Truly a “River Trail”
Windsor Center River Trail, Windsor
This trail will be extended south to Hartford through Windsor Meadows in 2022.
Alright, look. When you build a trail inside of a large bend in a large river about 2 feet above said river’s normal waterline… you’re going to have problems. And this trail definitely has its problems.
Perhaps not in July-September or so. Maybe. Hopefully. But knowing that floodwaters leave large objects behind, I simply can’t imagine Windsor cleans up this trail after every spring. Maybe? Hopefully?

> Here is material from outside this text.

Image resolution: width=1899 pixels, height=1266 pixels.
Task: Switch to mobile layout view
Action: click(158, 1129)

I dunno, man. In concept, it’s a lovely idea. A paved path from the library/town hall area up to Palisado Avenue and… well, there’s not really anything there – although Palisado is a nice stretch of road with lots of historic houses on it, including the town’s historical society museum complex. And the short paved path is fine. It seems to be popular with folks and I’m sure the Loomis-Chaffee kids use it on their
beer coffee runs.
The paved path isn’t an issue. It’s the other trail that creates a loop. It ventures out over to the river and, well… that’s a problem for many weeks of the year.
I think my intent when I walked around this place was to lie to you and pretend that I actually trekked through the floodwaters. I’ll be honest: I did not do that. I started at the northern end at the boat launch and went under Palisado Avenue (route 159), passing some sketchy guys fishing. They were certainly doing something they shouldn’t have been, but I passed by them with no issues.

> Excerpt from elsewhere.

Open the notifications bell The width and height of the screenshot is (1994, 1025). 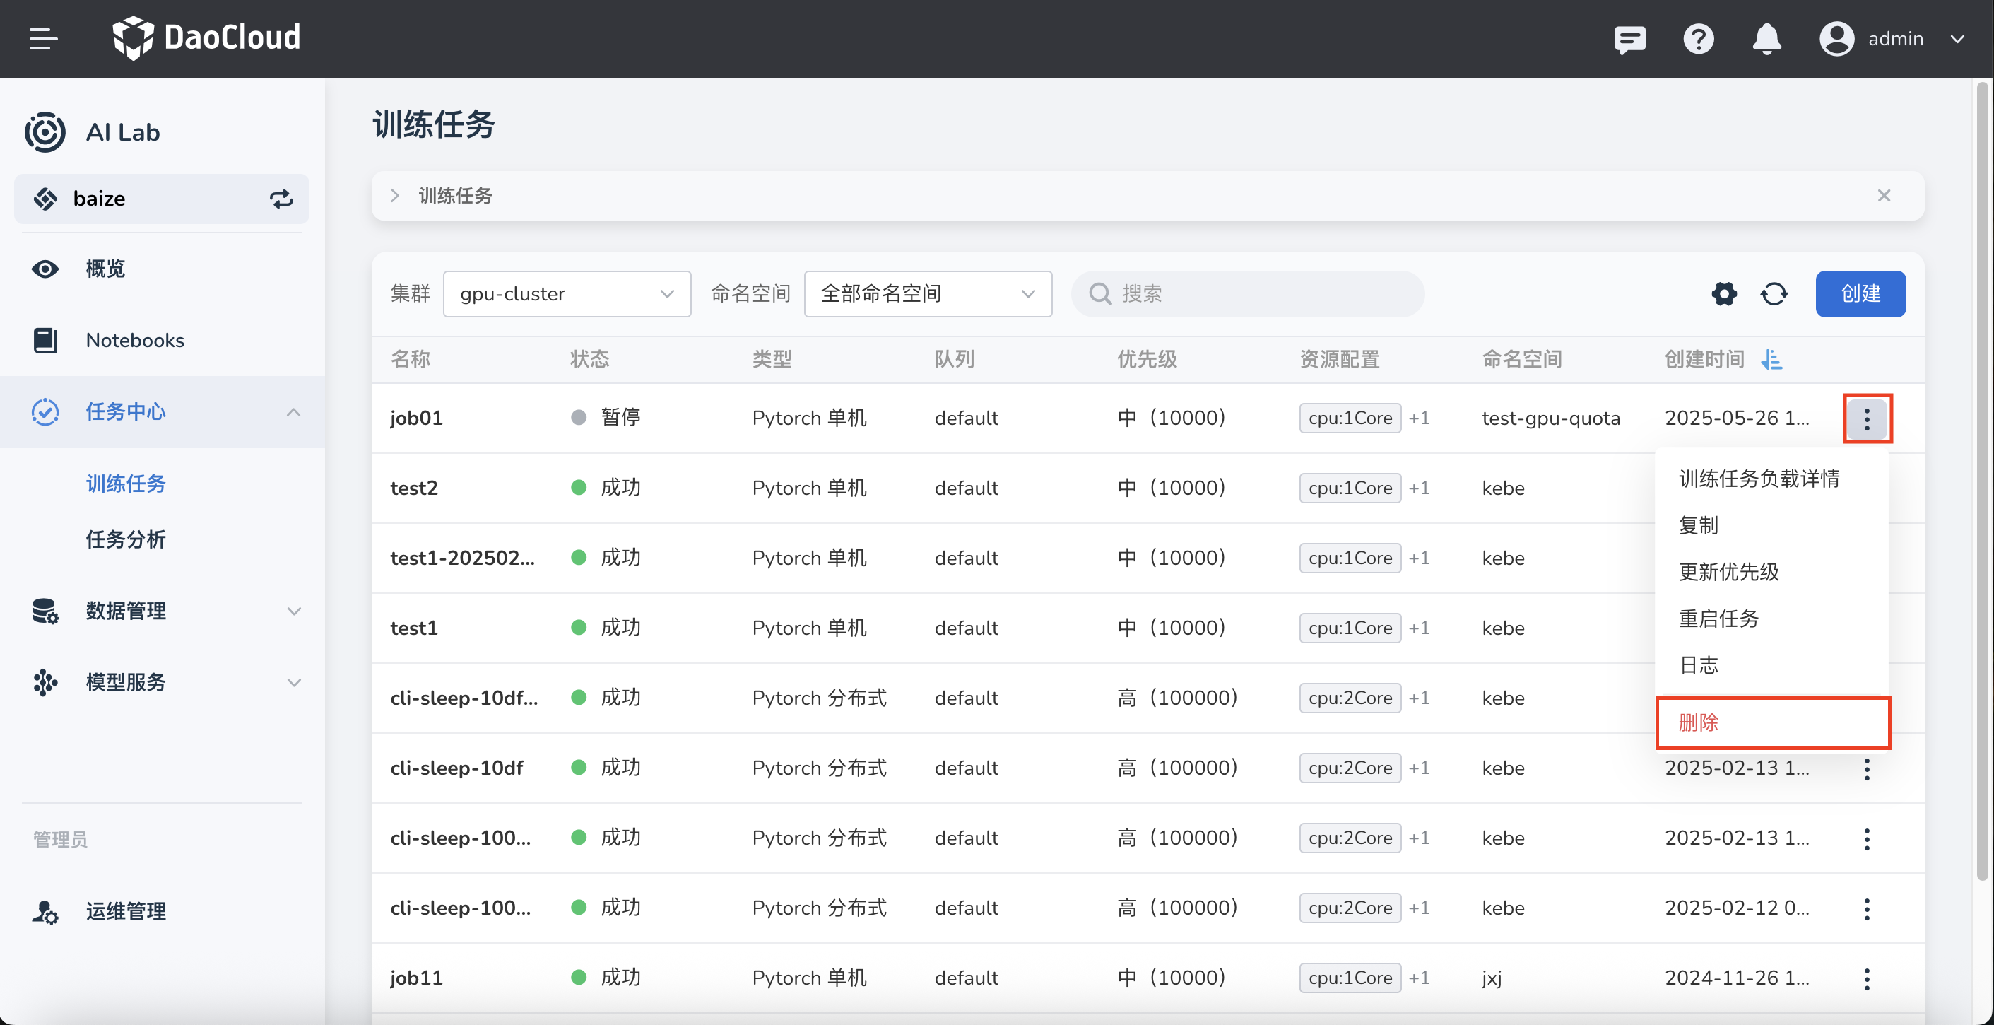(1766, 39)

The trail here is nice. Sure it was impossibly buggy with all the standing water, but that doesn’t bother me. I ventured south. I was immediately impressed by the first well-built bridge along the way:
I crossed the bridge and it quickly became apparent that perhaps the fishermen weren’t sketchy at all. Perhaps they were just wondering where the heck I thought I was going and thought it would be funny to silently let me continue. Or, more likely, they thought I was sketchy, heading into the woods to do some nefarious deed. Or I was just too dumb to deal with.

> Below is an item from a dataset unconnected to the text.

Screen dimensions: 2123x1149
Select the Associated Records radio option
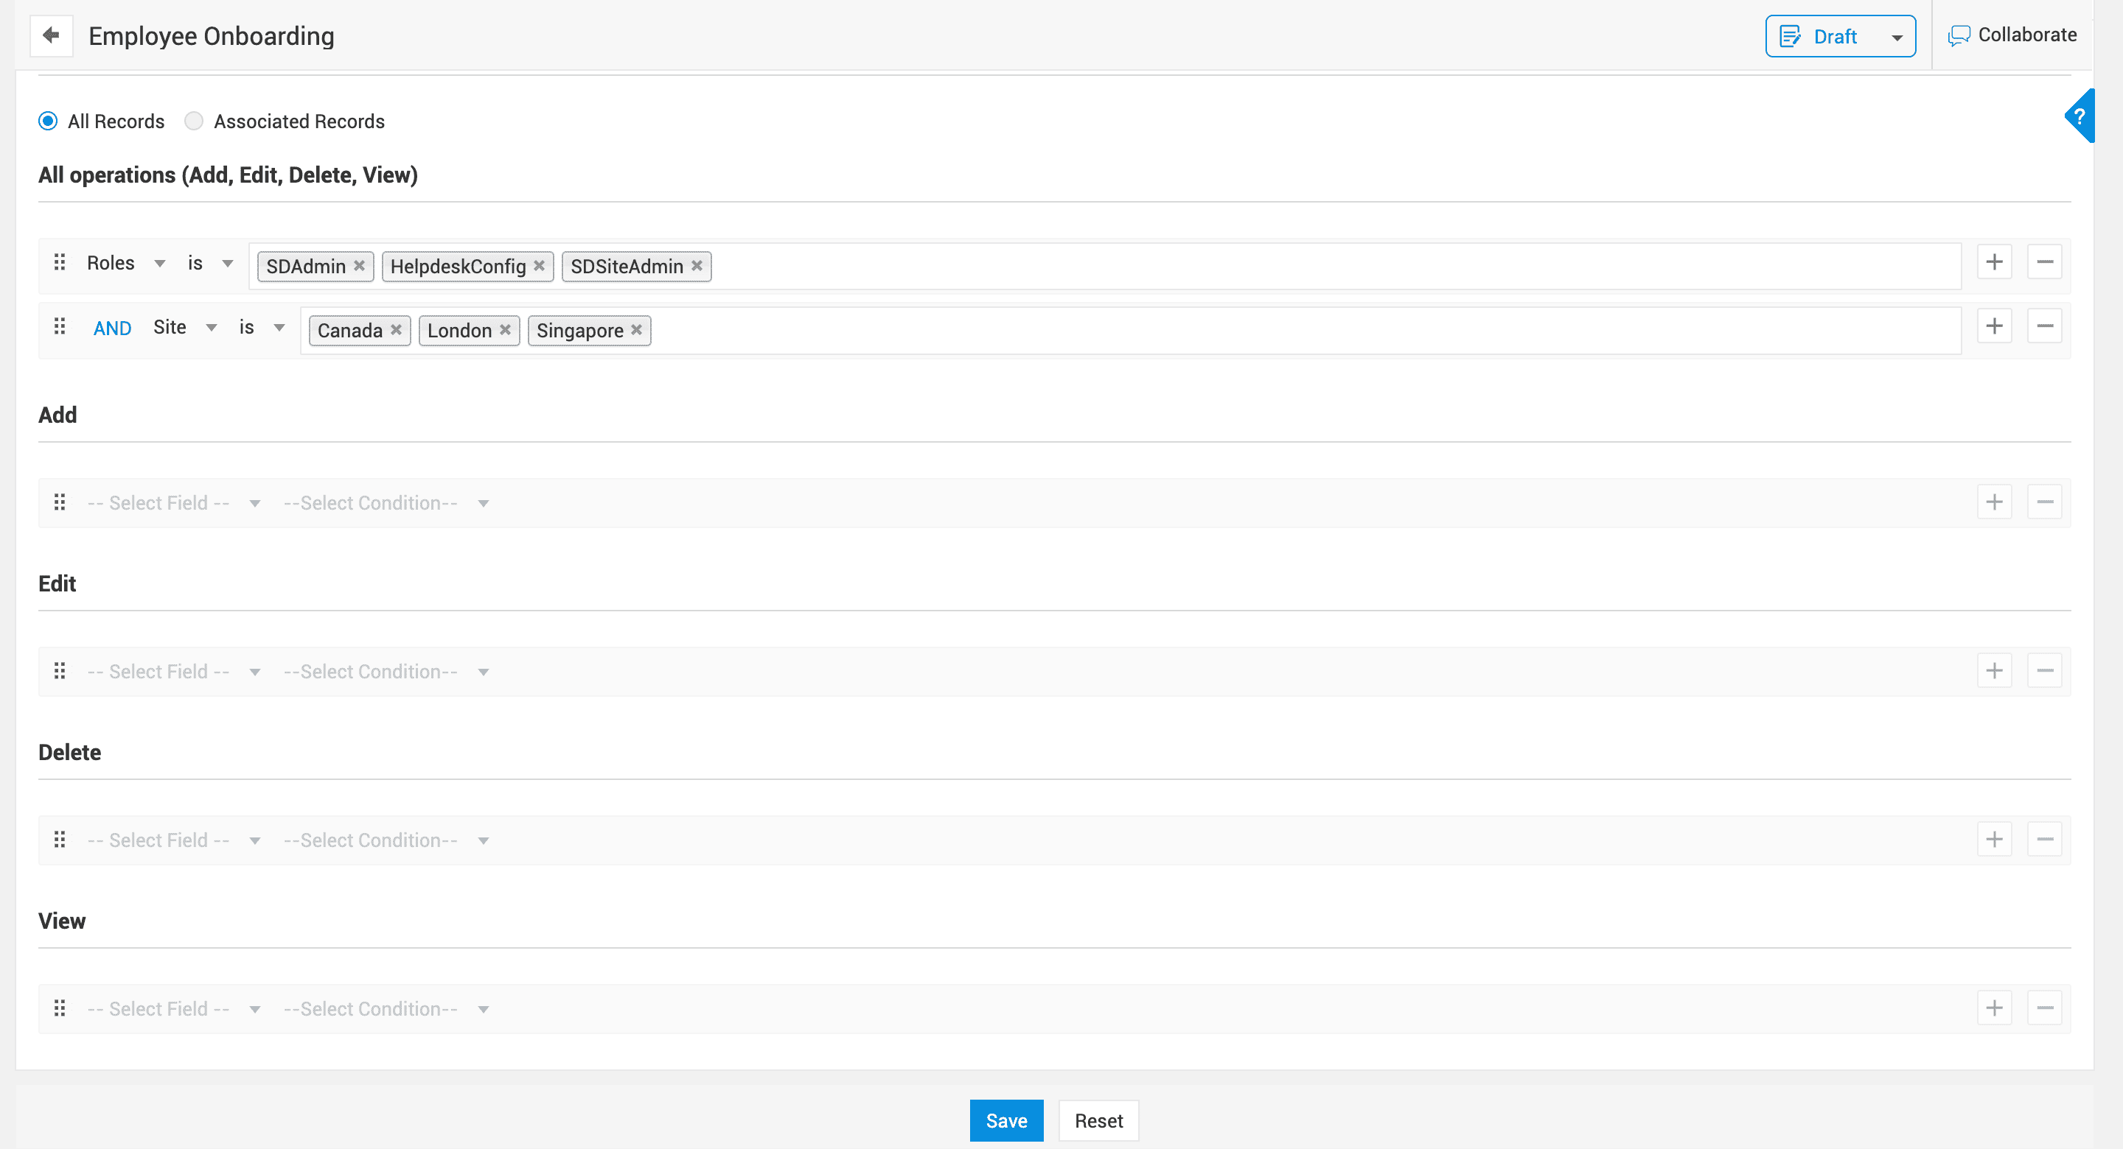[x=194, y=121]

Because I wasn’t going anywhere.
Hm. I thought about making a go of it for a second, but then I’d be proving the fishermen correct. So I turned tail and walked past my new friends just a few minutes later. We exchanged pleasantries this time and I returned to my car.
Determined, I drove to the southern end of the trail to complete the dang thing. The change in plans allows me to explain a bit about Windsor’s proud tradition of the Shad Derby.
The Shad Derby Festival is a long standing Windsor Tradition. It all began in 1955 with a fishing tournament to raise awareness of the growing pollution of the Connecticut River. In 1966, as the Fishing Derby grew in size a parade and festivities on the Windsor Town Green were added to celebrate & commemorate the Shad Derby while also helping promote the best of Windsor and the local New England area through it’s many resources, attractions, businesses and organizations. Currently, in 2020, over 20 events are associated with the Shad Derby Festival – that always culminates on the third Saturday in May in Windsor.
Fishermen come to Windsor from neighboring states, and as far as Delaware, to enjoy fishing along the river’s banks during the Shad Run. The shad swim up the Connecticut River, pass through tributaries such as the Farmington and spawn there. Most of the fish, except the young ones who stay until late fall, remain about six weeks before they head down the Connecticut River to the Sound, then north in the Atlantic Ocean to Canada’s maritime provinces.
It’s the biggest thing in Windsor every year. You can buy Shad Derby merchandise and Back East Brewing does an annual Shad Derby Ale. There’s a Shad Derby Queen contest every year – based on community involvement and important things rather than beauty. It’s a whole thing that Windsor is – and should be – very proud of.
Okay, back to the trail. At the southern end you can follow the Fitness Trail which, as with all fitness trails that were built in the 1990’s, has pretty much disappeared except for the signs. There are some Len Pelton sculptures here and… it’s all very nice.
But I was more interested in getting back over to the woodland loop trail along the river. For some reason. I knew I’d run into standing water again, but there are side trails and loops here that allowed me to be a bit more creative.
The trail is very pretty along the Farmington and I know that the people who live nearby appreciate the path.
But yeah… I ran into flooding again. Of course it’s not bad here most of the year and I’m just playing up the situation a bit. As I walked all the various options here, I remember thinking, “This is really pretty. It’s a shame that the story I’ll tell will be all about the flooding which totally isn’t fair but I’m still going to do it.”
Because I’m a jerk. Don’t listen to me. Look at these nice pictures on this page! Here’s what you should do: Go to Windsor and park at the library – a library I frequent by the way. Find your way to the trail and go for a nice walk through the dry woods along the Farmington River.
Enjoy the bridges and appreciate what Windsor has done here. Make your way to Palisado Avenue and head north a bit to the Windsor Historical Society museums. Spend a couple hours learning all about the rich history of Connecticut’s oldest town. Walk back south along the road and grab a bite to eat at any of Windsor’s fine establishments.